Saved entries:

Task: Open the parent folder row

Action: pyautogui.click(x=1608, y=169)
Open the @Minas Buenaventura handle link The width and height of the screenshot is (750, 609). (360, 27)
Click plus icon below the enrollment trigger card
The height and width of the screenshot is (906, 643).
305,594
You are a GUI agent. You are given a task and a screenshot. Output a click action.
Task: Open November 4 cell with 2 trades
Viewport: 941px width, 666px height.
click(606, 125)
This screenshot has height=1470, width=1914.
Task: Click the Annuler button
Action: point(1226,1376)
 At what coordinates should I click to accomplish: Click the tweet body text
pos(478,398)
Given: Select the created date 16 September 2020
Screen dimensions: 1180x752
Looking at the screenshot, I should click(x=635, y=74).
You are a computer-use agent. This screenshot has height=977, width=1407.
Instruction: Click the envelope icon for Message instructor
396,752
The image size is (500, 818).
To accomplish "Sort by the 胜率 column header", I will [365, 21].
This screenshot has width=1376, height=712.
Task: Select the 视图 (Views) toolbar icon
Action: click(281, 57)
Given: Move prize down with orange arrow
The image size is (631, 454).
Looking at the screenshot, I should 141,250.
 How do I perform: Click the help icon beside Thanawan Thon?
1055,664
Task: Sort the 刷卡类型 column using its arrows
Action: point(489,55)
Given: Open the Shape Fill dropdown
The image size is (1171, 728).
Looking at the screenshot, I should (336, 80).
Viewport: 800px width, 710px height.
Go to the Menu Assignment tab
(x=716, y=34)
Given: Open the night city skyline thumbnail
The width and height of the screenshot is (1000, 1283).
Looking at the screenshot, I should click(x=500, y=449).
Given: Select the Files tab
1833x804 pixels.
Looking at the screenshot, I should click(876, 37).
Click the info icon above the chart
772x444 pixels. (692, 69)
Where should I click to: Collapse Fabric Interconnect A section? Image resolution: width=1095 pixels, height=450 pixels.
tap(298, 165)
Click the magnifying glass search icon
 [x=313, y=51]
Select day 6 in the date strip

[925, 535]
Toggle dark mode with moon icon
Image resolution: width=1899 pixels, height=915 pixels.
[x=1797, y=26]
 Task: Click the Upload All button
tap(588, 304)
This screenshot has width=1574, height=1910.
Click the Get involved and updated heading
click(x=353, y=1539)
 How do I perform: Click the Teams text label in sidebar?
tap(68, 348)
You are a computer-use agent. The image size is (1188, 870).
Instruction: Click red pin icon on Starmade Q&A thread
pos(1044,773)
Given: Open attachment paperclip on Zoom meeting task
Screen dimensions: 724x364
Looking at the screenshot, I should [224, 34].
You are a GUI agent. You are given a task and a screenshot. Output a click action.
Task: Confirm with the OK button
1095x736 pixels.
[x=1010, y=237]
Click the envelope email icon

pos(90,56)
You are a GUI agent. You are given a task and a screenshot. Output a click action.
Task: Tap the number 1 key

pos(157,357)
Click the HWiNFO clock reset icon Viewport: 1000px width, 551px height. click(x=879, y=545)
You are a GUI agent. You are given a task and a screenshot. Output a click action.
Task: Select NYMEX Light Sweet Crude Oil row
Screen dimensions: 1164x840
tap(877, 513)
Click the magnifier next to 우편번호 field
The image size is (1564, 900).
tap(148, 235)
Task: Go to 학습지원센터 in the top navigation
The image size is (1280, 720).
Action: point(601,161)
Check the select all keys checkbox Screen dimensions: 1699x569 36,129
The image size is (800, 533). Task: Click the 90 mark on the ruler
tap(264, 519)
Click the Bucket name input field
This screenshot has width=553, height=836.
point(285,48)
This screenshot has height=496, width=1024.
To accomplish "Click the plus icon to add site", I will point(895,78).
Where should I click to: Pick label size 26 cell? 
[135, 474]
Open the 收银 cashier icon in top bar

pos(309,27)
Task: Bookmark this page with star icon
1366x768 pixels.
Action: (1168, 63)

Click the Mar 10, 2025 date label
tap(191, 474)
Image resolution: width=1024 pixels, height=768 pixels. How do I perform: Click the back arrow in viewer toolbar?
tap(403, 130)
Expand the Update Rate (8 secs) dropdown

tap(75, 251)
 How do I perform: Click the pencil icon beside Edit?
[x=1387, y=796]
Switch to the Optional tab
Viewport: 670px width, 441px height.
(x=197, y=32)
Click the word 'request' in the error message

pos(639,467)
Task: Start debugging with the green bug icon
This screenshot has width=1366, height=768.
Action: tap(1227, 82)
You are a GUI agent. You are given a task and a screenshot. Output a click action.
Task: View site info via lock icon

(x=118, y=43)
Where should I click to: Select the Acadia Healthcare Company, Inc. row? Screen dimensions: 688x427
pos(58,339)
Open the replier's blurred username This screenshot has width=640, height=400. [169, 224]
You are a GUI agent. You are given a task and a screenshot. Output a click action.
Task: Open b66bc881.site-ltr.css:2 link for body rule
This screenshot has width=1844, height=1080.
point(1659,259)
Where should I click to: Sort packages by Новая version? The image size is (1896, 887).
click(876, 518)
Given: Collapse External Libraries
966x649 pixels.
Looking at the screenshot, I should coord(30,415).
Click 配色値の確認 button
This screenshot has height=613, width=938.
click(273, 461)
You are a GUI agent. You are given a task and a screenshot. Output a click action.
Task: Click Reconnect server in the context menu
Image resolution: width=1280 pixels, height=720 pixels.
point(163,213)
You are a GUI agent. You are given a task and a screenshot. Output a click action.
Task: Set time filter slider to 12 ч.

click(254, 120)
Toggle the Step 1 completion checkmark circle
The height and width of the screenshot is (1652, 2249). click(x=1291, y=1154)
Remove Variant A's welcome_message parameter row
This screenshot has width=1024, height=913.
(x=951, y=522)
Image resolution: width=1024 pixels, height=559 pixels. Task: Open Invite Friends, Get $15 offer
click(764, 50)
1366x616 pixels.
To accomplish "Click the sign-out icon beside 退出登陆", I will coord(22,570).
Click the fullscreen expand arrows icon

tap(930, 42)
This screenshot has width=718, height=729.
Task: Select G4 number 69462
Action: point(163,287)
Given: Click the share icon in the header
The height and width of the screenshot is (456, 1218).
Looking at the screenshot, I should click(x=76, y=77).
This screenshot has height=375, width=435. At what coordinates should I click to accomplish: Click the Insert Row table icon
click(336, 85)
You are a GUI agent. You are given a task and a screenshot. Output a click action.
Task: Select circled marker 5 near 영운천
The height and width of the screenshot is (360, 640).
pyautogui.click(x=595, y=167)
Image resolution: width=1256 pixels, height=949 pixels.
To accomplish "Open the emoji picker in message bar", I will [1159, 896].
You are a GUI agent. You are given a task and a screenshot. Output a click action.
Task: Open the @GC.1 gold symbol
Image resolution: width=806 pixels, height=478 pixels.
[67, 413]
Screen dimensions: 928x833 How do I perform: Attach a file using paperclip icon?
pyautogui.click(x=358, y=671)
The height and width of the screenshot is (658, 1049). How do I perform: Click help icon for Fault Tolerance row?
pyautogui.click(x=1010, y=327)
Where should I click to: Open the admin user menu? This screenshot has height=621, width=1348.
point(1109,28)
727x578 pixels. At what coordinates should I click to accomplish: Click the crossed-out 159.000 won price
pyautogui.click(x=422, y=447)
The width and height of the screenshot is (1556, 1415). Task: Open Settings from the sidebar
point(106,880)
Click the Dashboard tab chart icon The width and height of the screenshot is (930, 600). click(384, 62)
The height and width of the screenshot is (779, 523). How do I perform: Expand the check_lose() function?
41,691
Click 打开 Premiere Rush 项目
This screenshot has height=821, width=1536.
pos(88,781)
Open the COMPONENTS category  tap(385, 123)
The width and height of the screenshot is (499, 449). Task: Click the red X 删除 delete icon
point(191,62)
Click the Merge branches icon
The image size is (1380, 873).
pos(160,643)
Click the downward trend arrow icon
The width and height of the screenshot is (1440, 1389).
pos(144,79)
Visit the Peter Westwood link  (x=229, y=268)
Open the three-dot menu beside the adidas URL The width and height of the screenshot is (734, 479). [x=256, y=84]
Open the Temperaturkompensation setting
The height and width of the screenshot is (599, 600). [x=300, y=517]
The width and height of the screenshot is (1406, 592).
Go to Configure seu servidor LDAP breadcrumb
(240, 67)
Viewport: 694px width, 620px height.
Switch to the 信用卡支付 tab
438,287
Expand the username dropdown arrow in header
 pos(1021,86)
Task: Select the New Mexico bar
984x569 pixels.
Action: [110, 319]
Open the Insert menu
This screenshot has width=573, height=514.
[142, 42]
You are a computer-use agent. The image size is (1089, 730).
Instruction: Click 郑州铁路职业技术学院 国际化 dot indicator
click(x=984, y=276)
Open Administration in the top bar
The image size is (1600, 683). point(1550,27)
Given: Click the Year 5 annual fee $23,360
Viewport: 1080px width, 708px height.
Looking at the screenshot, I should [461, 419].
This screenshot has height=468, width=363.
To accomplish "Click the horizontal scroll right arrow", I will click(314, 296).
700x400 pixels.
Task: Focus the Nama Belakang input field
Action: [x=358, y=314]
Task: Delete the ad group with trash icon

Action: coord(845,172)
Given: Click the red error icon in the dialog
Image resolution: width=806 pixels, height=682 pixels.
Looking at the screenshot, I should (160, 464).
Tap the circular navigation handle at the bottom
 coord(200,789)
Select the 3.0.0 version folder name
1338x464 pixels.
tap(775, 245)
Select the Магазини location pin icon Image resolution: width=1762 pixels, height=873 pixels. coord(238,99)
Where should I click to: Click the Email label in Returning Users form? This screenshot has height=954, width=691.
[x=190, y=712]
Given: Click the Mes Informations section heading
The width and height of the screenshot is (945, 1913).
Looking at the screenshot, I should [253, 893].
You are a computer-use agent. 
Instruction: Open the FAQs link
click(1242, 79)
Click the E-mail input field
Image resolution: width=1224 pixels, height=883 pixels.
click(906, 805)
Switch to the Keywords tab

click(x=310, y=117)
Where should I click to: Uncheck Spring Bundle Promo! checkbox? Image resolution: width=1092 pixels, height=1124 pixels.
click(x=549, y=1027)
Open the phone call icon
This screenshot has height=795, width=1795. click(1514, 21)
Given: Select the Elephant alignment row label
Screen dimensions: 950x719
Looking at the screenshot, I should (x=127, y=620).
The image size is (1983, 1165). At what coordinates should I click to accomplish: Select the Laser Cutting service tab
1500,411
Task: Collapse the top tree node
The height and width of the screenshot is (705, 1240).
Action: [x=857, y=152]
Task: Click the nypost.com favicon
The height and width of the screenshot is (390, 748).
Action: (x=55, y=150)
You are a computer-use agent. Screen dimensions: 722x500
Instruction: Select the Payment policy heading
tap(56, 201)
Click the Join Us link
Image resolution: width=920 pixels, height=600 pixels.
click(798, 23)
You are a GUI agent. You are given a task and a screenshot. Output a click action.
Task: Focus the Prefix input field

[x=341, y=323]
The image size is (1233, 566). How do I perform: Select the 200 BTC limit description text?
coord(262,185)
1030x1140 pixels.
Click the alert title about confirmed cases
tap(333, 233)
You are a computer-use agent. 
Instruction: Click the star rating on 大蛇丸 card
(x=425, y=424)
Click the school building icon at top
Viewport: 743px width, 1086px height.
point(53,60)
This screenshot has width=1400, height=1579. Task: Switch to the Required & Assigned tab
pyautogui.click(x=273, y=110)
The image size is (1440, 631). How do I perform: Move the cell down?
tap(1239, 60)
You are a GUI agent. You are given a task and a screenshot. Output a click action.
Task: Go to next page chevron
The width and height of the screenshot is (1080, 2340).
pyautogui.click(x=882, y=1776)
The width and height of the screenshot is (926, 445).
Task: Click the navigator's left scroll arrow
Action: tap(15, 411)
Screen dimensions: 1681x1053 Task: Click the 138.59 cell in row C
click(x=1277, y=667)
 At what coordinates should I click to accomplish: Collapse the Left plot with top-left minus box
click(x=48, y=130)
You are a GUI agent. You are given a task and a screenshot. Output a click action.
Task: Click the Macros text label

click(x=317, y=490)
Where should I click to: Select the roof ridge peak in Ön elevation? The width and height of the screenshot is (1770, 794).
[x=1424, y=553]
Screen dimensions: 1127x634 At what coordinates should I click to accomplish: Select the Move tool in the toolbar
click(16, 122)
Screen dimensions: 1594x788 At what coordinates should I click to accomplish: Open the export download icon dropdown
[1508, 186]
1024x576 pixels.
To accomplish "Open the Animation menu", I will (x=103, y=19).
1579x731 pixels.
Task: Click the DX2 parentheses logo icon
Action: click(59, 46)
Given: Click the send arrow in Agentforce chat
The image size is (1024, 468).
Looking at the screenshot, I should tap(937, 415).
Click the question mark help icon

Required action = Reproduce the lines of the entries above from the one with "You are a computer-use agent. This" to the one with "Given: Open the Shape Fill dropdown", both included, exactly and without any other line.

Response for this exercise =
You are a computer-use agent. This screenshot has height=977, width=1407.
Instruction: Click the envelope icon for Message instructor
396,752
The image size is (500, 818).
To accomplish "Sort by the 胜率 column header", I will [365, 21].
This screenshot has width=1376, height=712.
Task: Select the 视图 (Views) toolbar icon
Action: click(281, 57)
Given: Move prize down with orange arrow
The image size is (631, 454).
Looking at the screenshot, I should 141,250.
 How do I perform: Click the help icon beside Thanawan Thon?
1055,664
Task: Sort the 刷卡类型 column using its arrows
Action: point(489,55)
Given: Open the Shape Fill dropdown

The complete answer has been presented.